→ **The data**:
*** Block opens ***

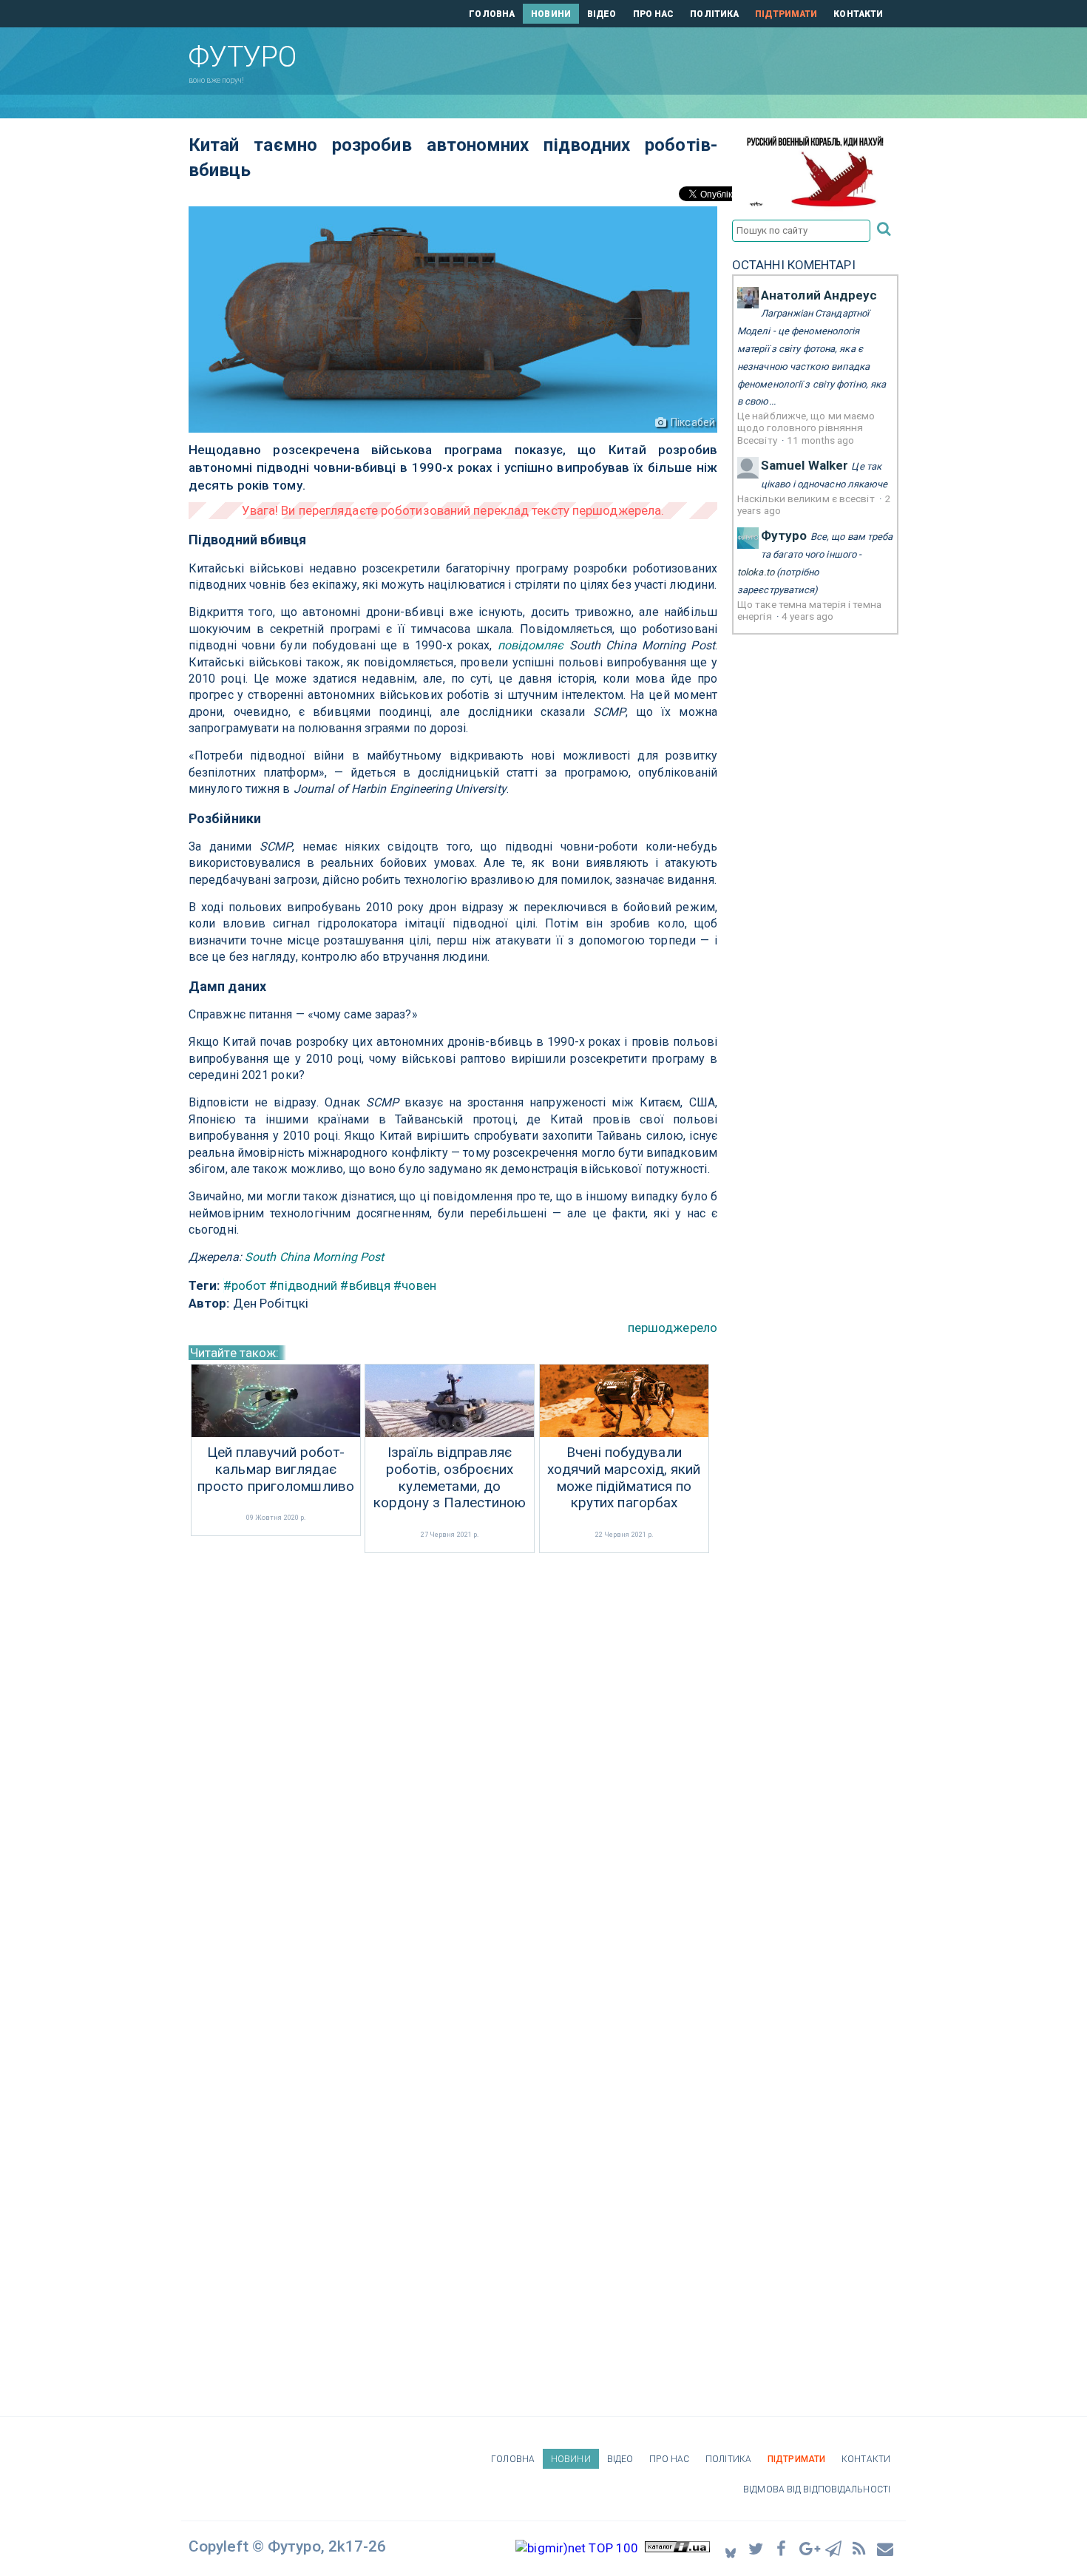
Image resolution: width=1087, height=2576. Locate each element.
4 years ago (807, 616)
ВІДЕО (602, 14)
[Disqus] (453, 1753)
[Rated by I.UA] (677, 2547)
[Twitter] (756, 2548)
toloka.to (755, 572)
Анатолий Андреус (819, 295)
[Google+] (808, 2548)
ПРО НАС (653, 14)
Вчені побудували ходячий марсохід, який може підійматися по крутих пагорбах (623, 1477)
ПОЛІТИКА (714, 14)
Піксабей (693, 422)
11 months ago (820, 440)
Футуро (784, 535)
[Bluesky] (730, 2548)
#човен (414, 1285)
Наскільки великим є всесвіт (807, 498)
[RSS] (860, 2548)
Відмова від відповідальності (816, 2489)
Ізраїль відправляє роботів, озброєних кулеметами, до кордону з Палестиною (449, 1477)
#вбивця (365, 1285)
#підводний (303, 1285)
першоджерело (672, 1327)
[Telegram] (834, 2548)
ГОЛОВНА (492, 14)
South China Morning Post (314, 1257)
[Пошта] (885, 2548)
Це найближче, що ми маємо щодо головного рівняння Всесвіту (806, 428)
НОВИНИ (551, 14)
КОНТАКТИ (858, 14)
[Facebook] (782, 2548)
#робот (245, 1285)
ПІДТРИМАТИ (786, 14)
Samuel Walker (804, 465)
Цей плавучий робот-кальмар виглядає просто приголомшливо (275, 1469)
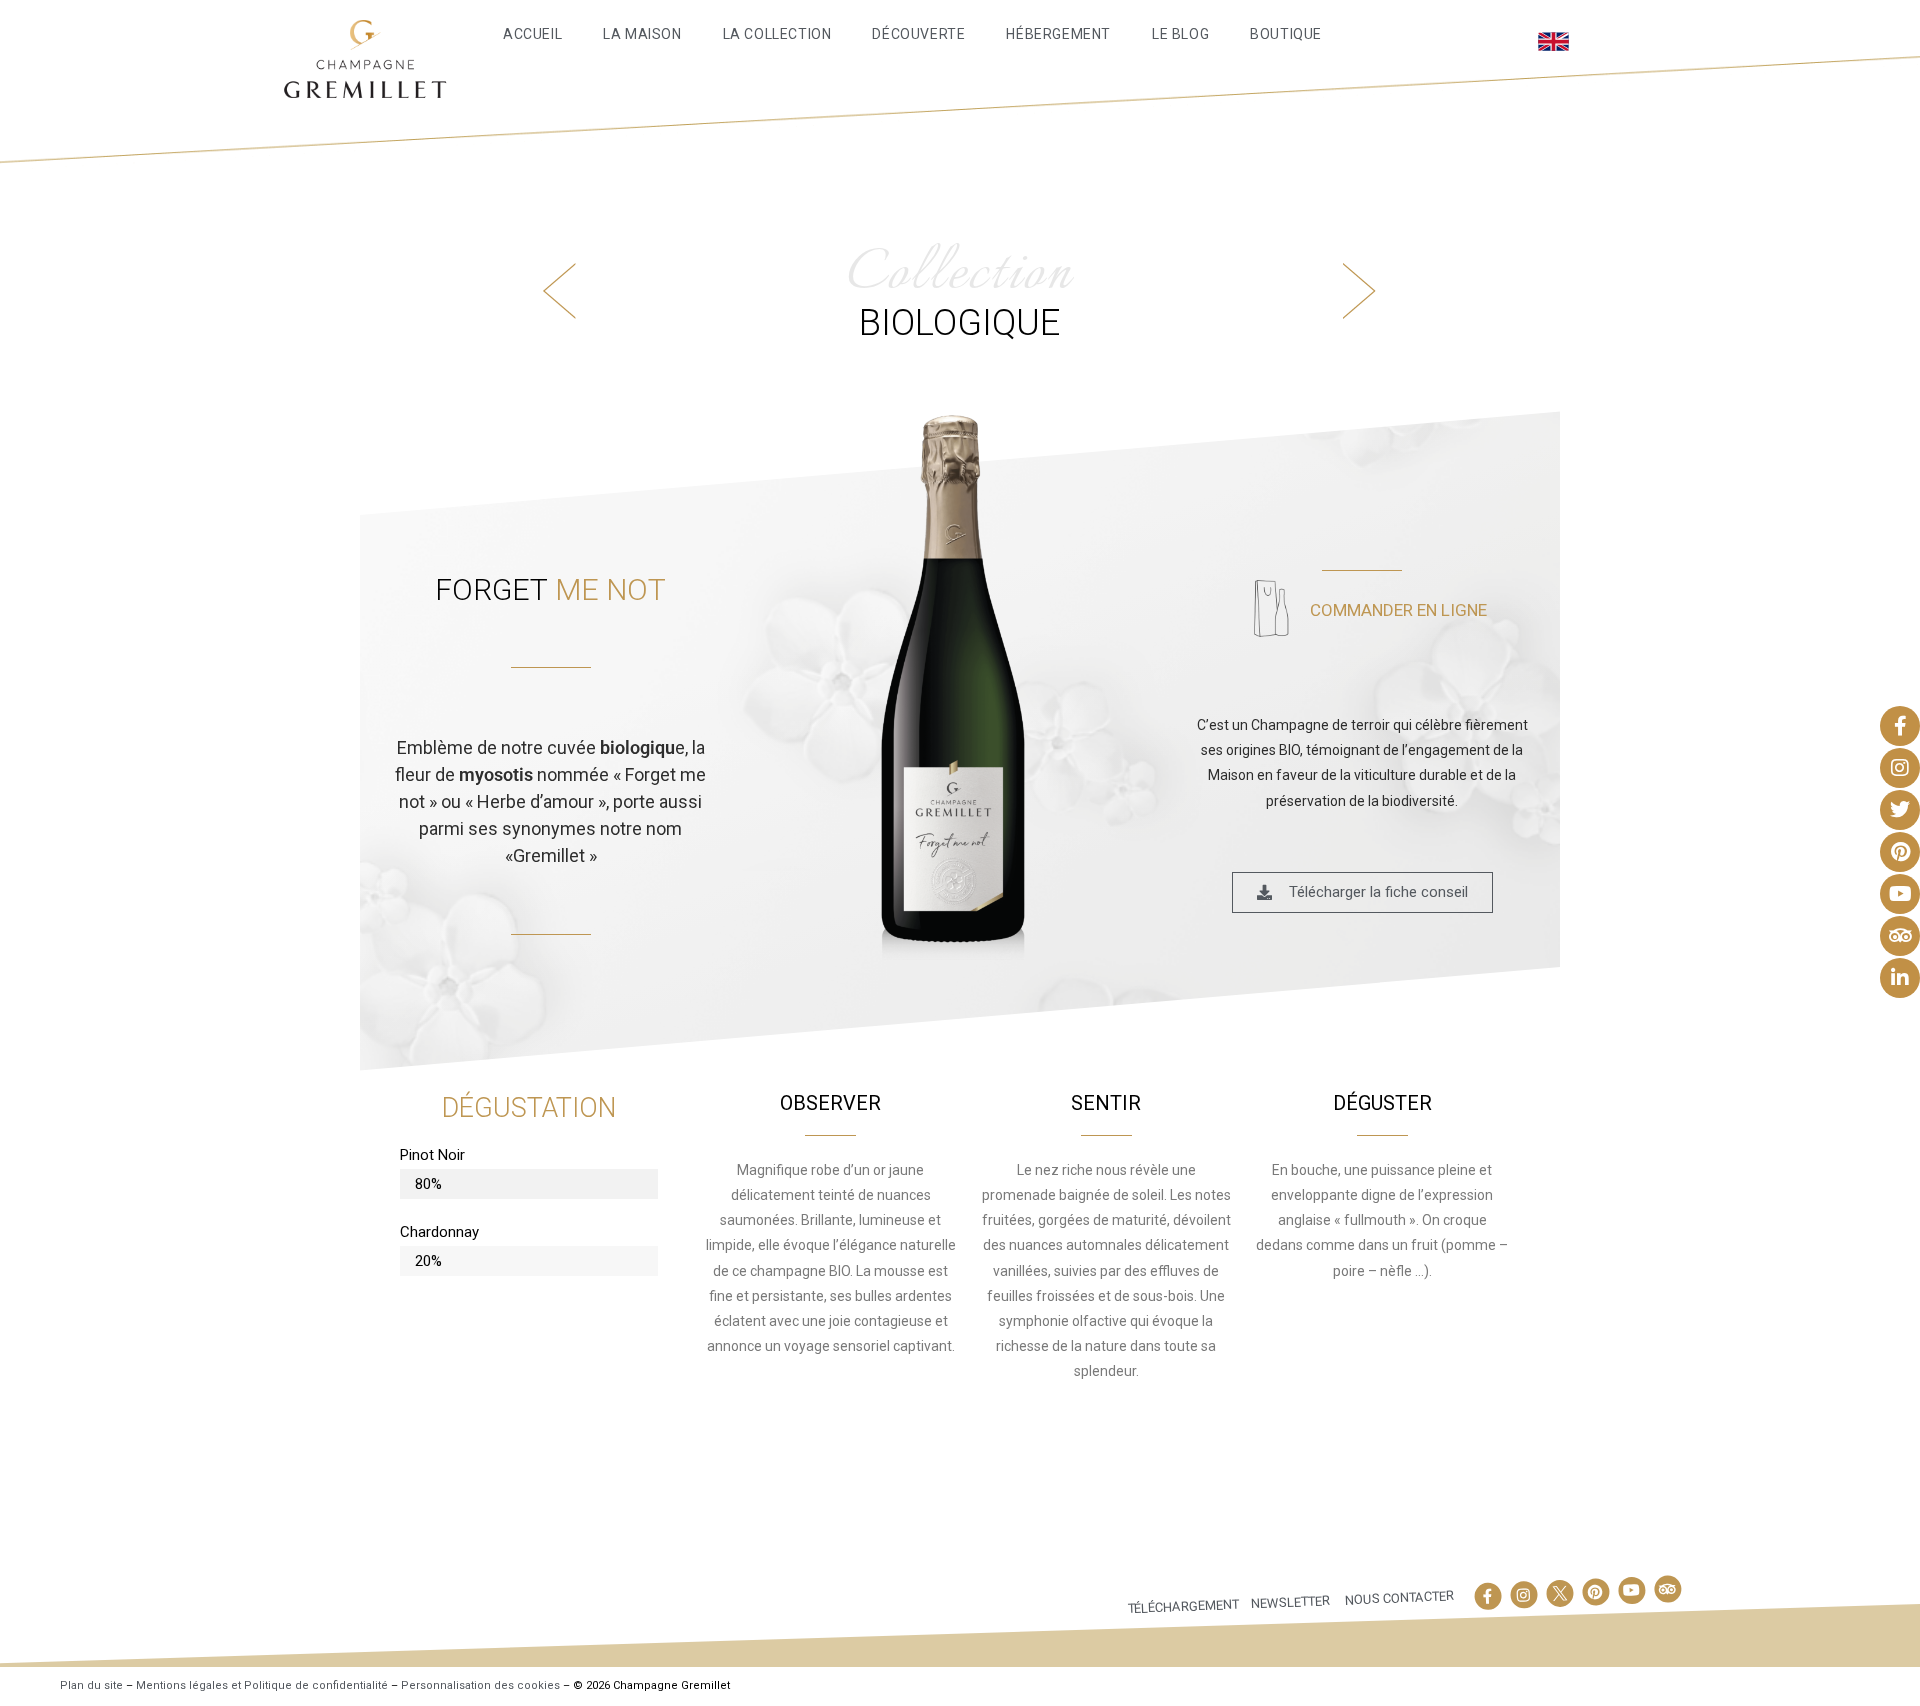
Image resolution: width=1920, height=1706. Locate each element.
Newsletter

*** Block closes ***

Copy, exactly and exclusively, the lines beginning with the one that contains "Вчені побудували ходячий" and ending with the last line of the listing; pictures are to be omitted.

→ **Finished exercise**:
Вчені побудували ходячий марсохід, який може підійматися по крутих пагорбах (623, 1477)
ПОЛІТИКА (714, 14)
Піксабей (693, 422)
11 months ago (820, 440)
Футуро (784, 535)
[Bluesky] (730, 2548)
#човен (414, 1285)
Наскільки великим є всесвіт (807, 498)
[RSS] (860, 2548)
Відмова від відповідальності (816, 2489)
Ізраїль відправляє роботів, озброєних кулеметами, до кордону з Палестиною (449, 1477)
#вбивця (365, 1285)
#підводний (303, 1285)
першоджерело (672, 1327)
[Telegram] (834, 2548)
ГОЛОВНА (492, 14)
South China Morning Post (314, 1257)
[Пошта] (885, 2548)
Це найближче, що ми маємо щодо головного рівняння Всесвіту (806, 428)
НОВИНИ (551, 14)
КОНТАКТИ (858, 14)
[Facebook] (782, 2548)
#робот (245, 1285)
ПІДТРИМАТИ (786, 14)
Samuel Walker (804, 465)
Цей плавучий робот-кальмар виглядає просто приголомшливо (275, 1469)
Image resolution: width=1920, height=1706. Locate each element.
Newsletter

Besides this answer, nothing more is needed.